「会津の冬」と言えばほとんどの人が雪を思い浮かべるだろう。会津は雪国であり、多い少ないはあっても、雪の降らなかった年はない。それも必ず根雪になる。だから会津の冬の暮らしは雪とのたたかいに明け暮れる。本格的な雪が来る前に家々では家の周囲に雪囲いをする。家だけではなく庭木など雪の重みで折れたり倒れたりしそうなものには何から何まで囲いや支柱、雪吊りを施さなければならない。
当然会津の人にとって雪は嫌われ者であり、皆降ってもらいたくないと思っている。しかし同時に昔から「大雪の年は豊作」と言い伝えられてきており、大黒柱に「豊年之冬必有積雪」と書かれたお札を貼っている家も多い。豪雪が後の豊かな稔りの源だということを人々は信じてきたのだ。実際春に一気に解け出す雪は厖大な量の水となって川から堰へと流れ、また堤(溜池)を満水にして、水田を潤す。飯豊連峰という高い山があるために、平地の雪がみな融けてしまった後も、稲の生育期間中は雪解け水が完全に途切れることはない。積雪が極端に少ない年に渇水で苦労したという経験は私にもある。

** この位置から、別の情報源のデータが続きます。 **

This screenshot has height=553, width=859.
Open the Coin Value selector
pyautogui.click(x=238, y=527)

雪は人々の暮らし方、生き方にも影響してきた。今は道路は除雪され車もあるが、かつては雪に降られると家の中で藁綯いや籠編みなどの手仕事をするしかなく、ひたすら春を待ち続けるほかなかった。春になると草木は一斉に芽吹き花を咲かせ、人は山菜を採り野良仕事に精を出す。夏の旱や大雨をなんとかくぐり抜け秋には収穫作業やキノコ採りにいそしむ。豪雪によってもたらされる振れ幅の大きなダイナミックな四季の変化に応じた生き方だ。

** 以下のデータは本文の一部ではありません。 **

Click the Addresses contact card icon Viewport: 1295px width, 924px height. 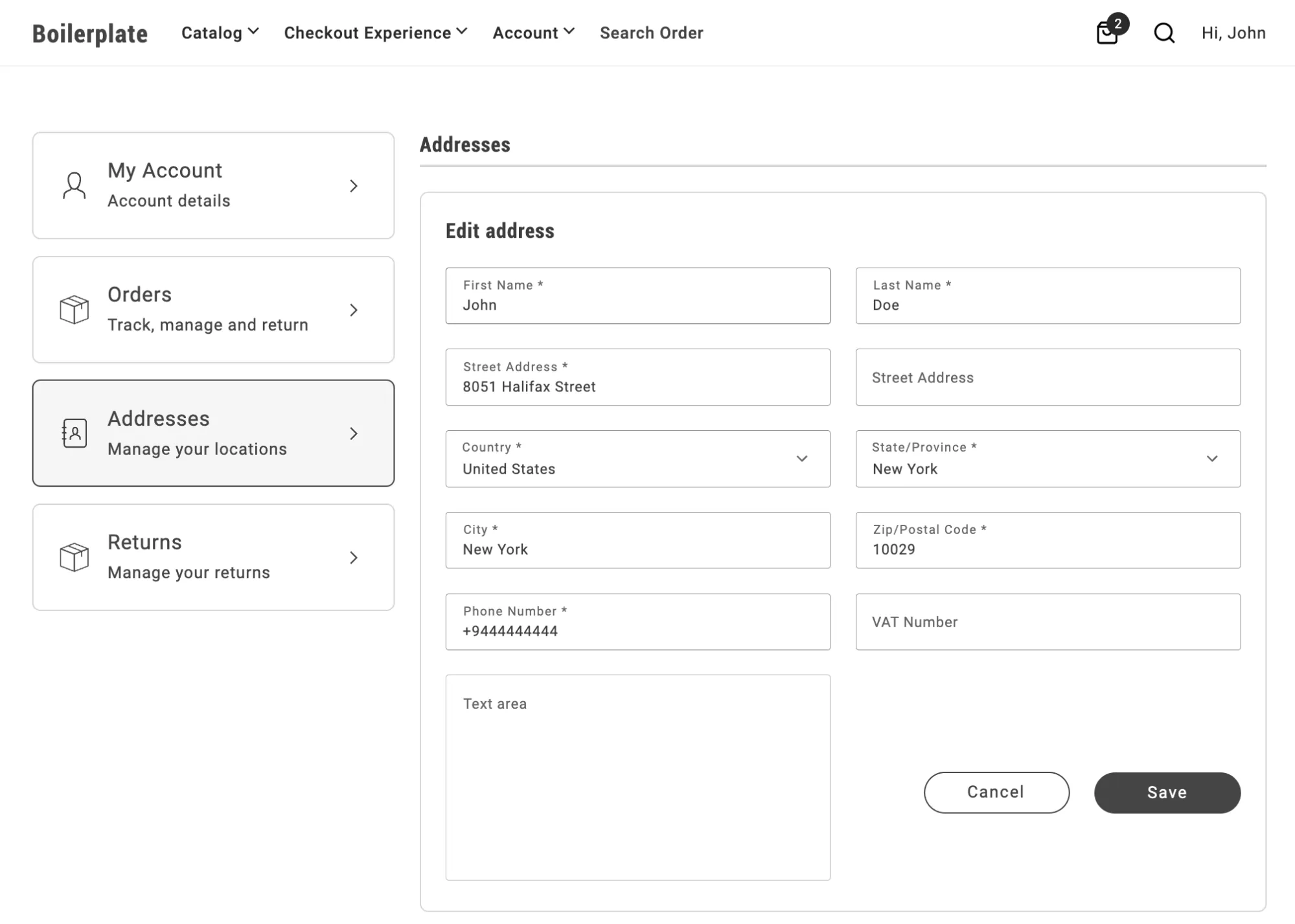pyautogui.click(x=74, y=432)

災厄と恵みのどちらももたらす、というより人間の利害を超えたものとして雪(に象徴される自然)は畏怖の対象だった。「ゆき」という言葉の語源は諸説あるが「神聖なこと」を意味する「斎(ゆ)」と「潔白(きよき)」からという説が有力だとか。漢字の「雪」の成り立ちが、雨と、人が箒を手に持って掃く様を表象した「ヨ」を組み合わせて「箒で掃ける雨」という即物的なものであることと比較すると興味深い。先人たちは自然を人がコントロールできないもの、いや、してはいけないものとしてとらえていた。
だが、今や人は原子力なるものにも手を染めて自然を自らに都合のよいように制御できると信じ、そうしようと突き進んでいるかに見える。今日ですら「昔に比べると雪はずっと少なくなった」と古老たちは言う。やがて科学技術の力で降雪を抑制できるようになるかもしれない。季節感は薄れていくだろう。その果ては?「天空の城ラピュタ」のようにならないことを願うばかりだ。
1年半にわたり続けてきた「里山歳時記」も今回が最終回となります。お読みいただきありがとうございました。